Buses, the underground, overground, trams and river services will all be unable to show advertising of foods which are high in fat, salt or sugar. The move comes following a public consultation, which began in May, found that Londoners were overwhelming in support of the ban, as the number of overweight and obese children in the capital has increased.
“Child obesity is putting the lives of young Londoners at risk and placing huge pressure on our already strained health service," Khan said.
"It is absolutely imperative that we take tough action against this ticking timebomb now, and reducing exposure to junk food advertising has a role to play in this - not just for children, but parents, families and carers who buy food and prepare meals.

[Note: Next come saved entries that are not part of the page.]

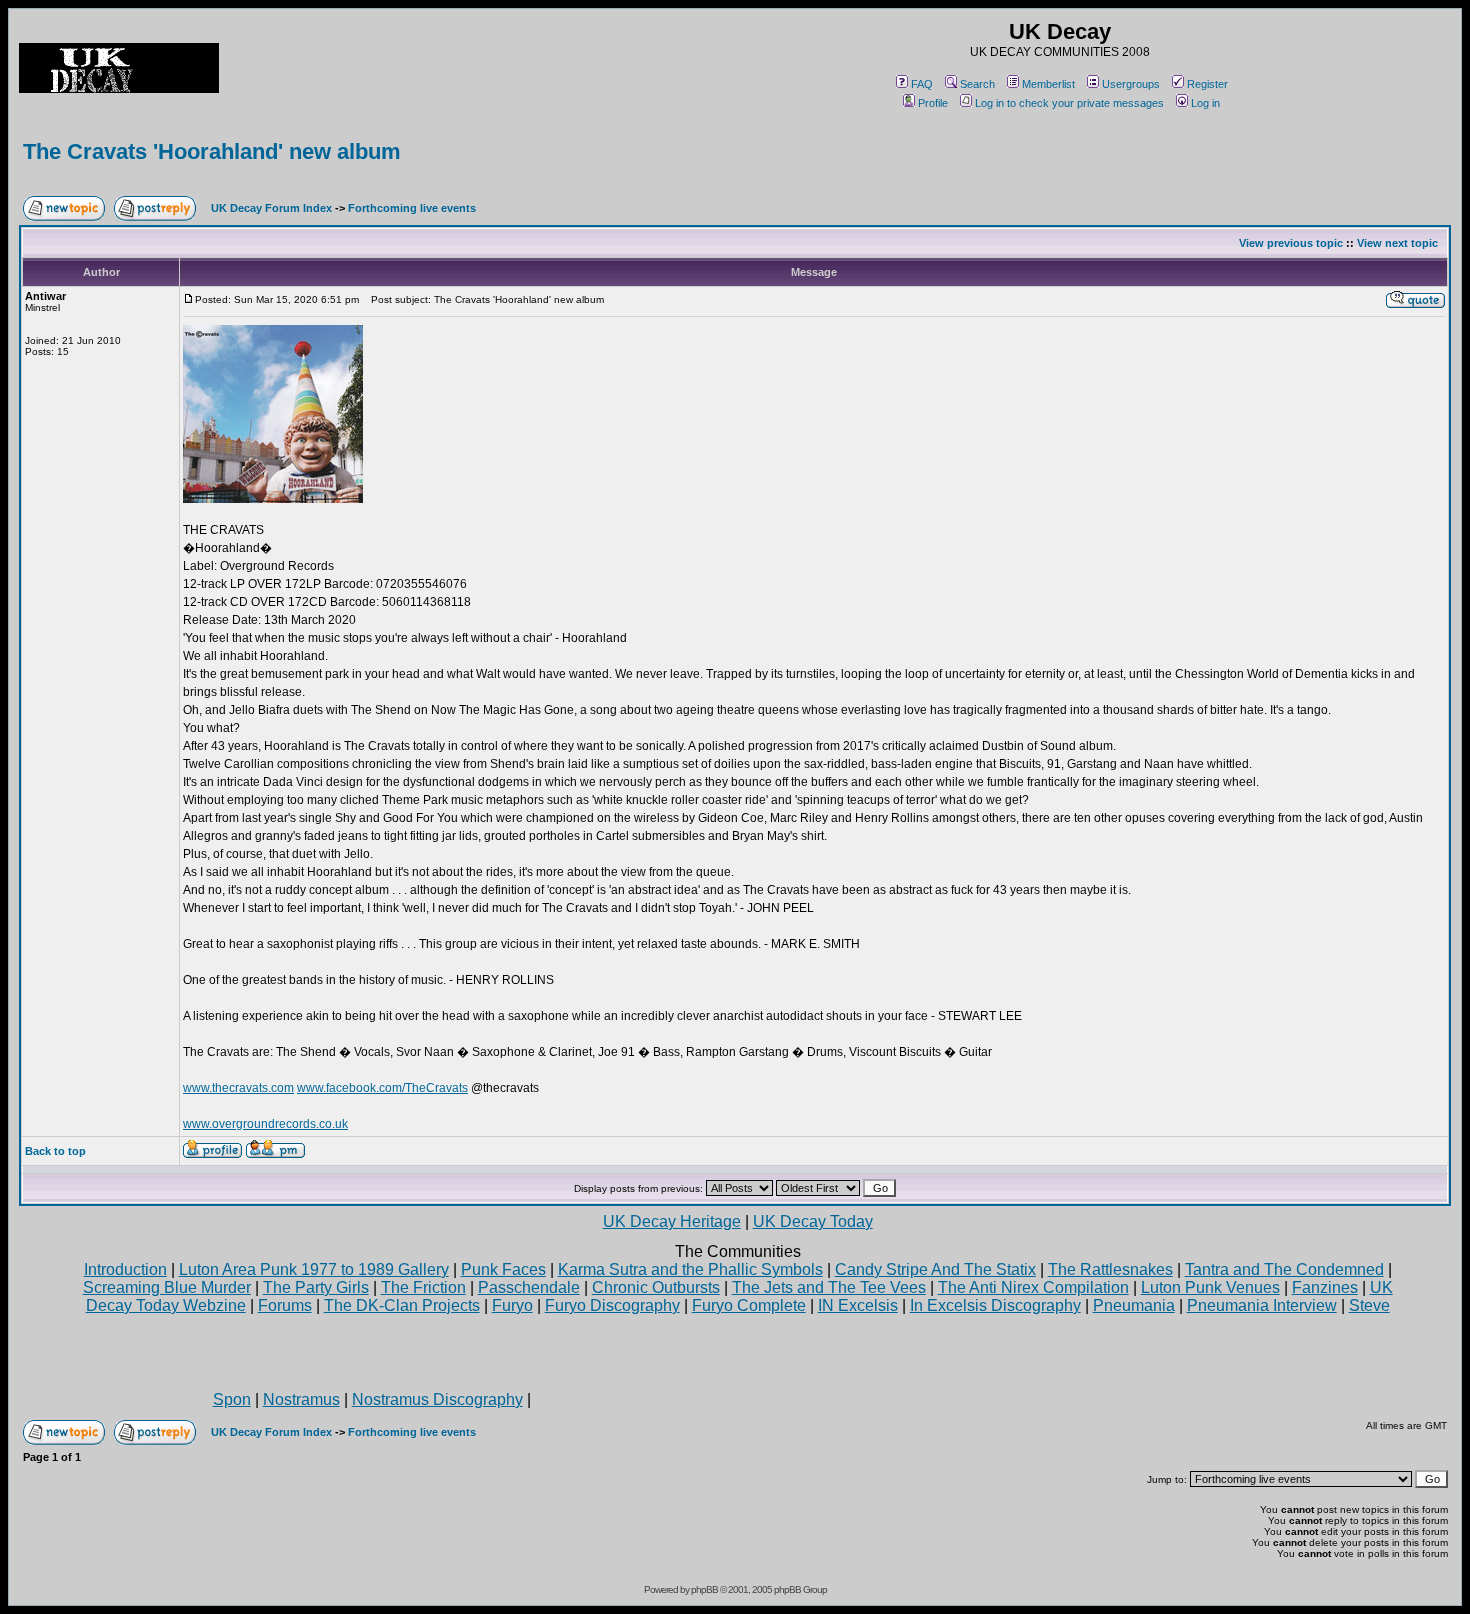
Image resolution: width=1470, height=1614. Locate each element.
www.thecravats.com (238, 1088)
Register (1207, 84)
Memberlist (1048, 84)
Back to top (55, 1151)
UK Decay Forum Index (271, 208)
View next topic (1397, 243)
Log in (1205, 103)
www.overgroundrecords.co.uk (265, 1124)
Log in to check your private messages (1069, 103)
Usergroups (1131, 84)
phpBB (704, 1589)
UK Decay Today (813, 1221)
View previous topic (1291, 243)
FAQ (922, 84)
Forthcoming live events (412, 208)
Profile (933, 103)
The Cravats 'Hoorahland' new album (212, 151)
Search (977, 84)
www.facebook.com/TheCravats (382, 1088)
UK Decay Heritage (672, 1221)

“It’s clear that advertising plays a huge part in the choices we make, whether we realise it or not, and Londoners have shown overwhelming support for a ban on adverts for junk food and drink on our transport network.
“It’s completely unacceptable that in a city as prosperous as London, where you live and the amount you earn can have a massive impact on whether you have access to healthy, nutritious food. I’m determined to change this.”
Nearly 40 per cent of the capital’s children aged 10 and 11 are either overweight or obese, making London one of the unhealthiest cities in Europe.
Overall TfL makes £147m a year from advertising annual, with around £20m coming from the food adverts which are set to be banned.
Chef and healthy food campaigner Jamie Oliver said: "This is an amazing move from the Mayor and TfL, and they've got overwhelming support from Londoners who've said loud and clear they want a transport system with healthier ads and messages.”